KIRKERSVILLE, Ohio (WDTN) – The heartbroken community of Kirkersville found comfort in each other Sunday at special vigil held at Kirkersville United Methodist to remember the lives of Kirkersville Police Chief Eric DiSario and nursing homes workers Cindy Krantz and Marlina Medrano, who were killed Friday when a gunman opened fire inside the Pine Kirk Care Center.
Friends of Medrano describe her as a fun, free-spirited woman.
“Always brings smiles to you. When your down, she brings you up in a heartbeat,” close friend Jennifer Beltagy said. “Her soul was just beautiful.”
A community of less than 600–shaken by tragedy–found healing in each other Sunday inside and outside a Kirkersville house of worship.
“There are no words that I can offer that will remove the heart ache,” Rev. Matthew Van Winkle said. “There are no words that I can provide that’ll heal the wounds.”
Jennifer Beltagy and Lisa Sweitzer have been best friends with Marlina Medrano for over 20 years.
“She was always happy,” Beltagy said. “Always found good always found the positive in any negative situation or someone that was bad to her she always found something good in them. Obviously to a fault.”
Medrano’s ex boyfriend Thomas Hartless, who police say carried out the shooting, specifically targeted Medrano. Beltagy and Sweitzer say Hartless and Medrano met a few months ago and started dating.
According to court documents, Hartless was sentenced on March 23rd to 90 days in jail for beating Medrano. He was released on April 11th after serving 19 days behind bars.
“The last thing that she said to me four days ago was that she was scared to death to go home,” Beltagy said. “She didn’t want to go home. She didn’t feel safe.”

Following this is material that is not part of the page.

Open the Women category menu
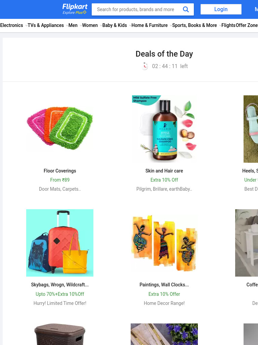The height and width of the screenshot is (345, 258). pos(90,25)
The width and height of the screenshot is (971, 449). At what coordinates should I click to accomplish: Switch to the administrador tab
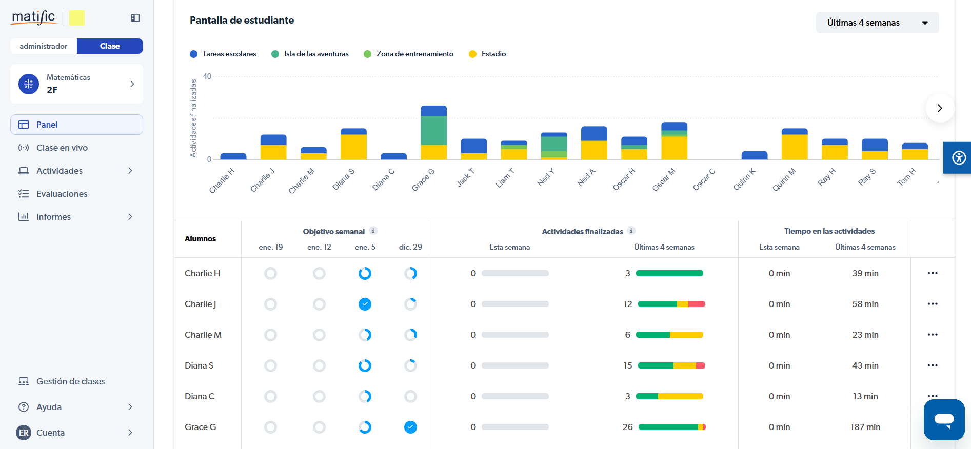click(44, 46)
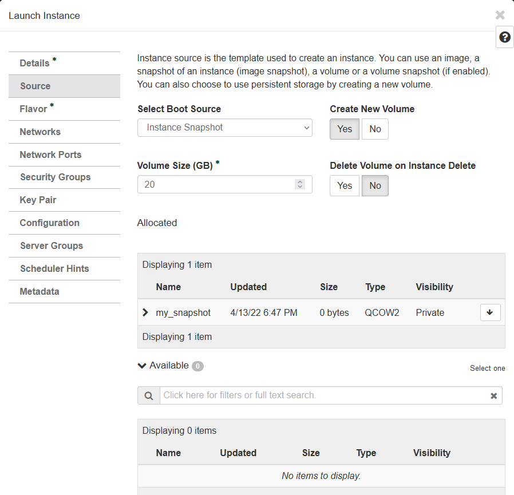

That’s why Beltagy says she went into hiding in nearby Perry County with her son and sought a protection order against Hartless. She remained working as a nurse at Pine Kirk Care Center because Beltagy says she felt the most safe there.
Friends say Medrano did everything she could to protect herself and her family, but the justice system did not.
“He should’ve stayed in jail or he should have been put in a mental institution,” Sweitzer said. “This is all on the Licking County judge’s hands.”